The core problem is that the Northern members of the community are much more economically competitive than the Southern members in general. This has been the case for centuries. Germany is a type A+ personality and Greece is a type B+. Germany makes finely engineered and manufactured machinery sought after the world over and Greece makes fine food, drink and romance. Germany is one of the most fiscally responsible countries in the world and Greece, well clearly, not so much.

Historically these imbalances were rectified by currency adjustments which did not lead to defaults or a potential global credit crisis. The Deutschmark appreciated making “The Ultimate Driving Machine” more expensive to purchase for some and the Drachma depreciated making Grecian vacations more affordable to many. It all balanced out.

Not so any more. For all the Euro members there is no adjustment factor and so imbalances persist and are then poorly addressed by central planners. That kind of sounds like how the USSR operated and look how well that turned out.
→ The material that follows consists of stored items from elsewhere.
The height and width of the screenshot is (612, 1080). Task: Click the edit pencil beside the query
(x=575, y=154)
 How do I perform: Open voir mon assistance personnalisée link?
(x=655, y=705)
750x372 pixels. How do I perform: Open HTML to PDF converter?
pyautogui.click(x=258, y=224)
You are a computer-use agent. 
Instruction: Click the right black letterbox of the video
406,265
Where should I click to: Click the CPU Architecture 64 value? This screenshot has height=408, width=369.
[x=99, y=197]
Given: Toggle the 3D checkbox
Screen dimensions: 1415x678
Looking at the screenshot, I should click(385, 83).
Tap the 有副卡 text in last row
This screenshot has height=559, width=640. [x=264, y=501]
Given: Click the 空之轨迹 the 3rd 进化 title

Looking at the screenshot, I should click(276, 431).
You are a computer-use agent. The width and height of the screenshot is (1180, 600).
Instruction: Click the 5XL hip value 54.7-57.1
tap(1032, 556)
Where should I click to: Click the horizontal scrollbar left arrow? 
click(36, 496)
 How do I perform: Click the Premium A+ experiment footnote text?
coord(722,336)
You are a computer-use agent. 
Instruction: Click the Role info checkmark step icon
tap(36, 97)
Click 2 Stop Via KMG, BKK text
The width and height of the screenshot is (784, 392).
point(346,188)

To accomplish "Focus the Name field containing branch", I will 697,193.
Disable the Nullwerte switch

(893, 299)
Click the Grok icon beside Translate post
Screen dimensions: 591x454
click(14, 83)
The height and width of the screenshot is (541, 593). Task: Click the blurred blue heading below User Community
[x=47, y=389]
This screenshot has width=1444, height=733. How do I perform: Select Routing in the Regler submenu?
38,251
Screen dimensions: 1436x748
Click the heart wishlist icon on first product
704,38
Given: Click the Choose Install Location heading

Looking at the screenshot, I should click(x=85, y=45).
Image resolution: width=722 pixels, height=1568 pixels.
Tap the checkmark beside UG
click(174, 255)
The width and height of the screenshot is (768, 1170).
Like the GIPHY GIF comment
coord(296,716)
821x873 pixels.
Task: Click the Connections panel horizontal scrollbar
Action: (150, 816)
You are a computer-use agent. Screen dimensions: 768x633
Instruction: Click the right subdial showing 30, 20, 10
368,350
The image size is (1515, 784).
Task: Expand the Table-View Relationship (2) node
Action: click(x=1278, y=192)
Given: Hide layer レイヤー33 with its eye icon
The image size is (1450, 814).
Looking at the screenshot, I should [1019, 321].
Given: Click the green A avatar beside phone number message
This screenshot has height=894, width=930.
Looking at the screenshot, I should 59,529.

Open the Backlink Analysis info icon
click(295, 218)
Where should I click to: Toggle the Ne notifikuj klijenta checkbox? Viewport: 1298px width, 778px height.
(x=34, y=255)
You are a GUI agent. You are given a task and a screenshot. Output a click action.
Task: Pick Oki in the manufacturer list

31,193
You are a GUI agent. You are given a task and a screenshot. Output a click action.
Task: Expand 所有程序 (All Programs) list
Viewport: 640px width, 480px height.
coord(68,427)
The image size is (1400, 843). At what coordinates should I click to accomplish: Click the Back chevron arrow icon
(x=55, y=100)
Lest you think I am being a smug American, our economy has been heading down the same central planning path with healthcare, social security, stimulus spending and monetary policy for quite some time now. But at least we still have a semi-free floating currency that leads to automatic adjustments and precludes defaults. We only have to suffer inflation and a reduced standard of living as punishment for our elected leader’s profligate ways. Maybe we should stop re-electing those spendthrifts.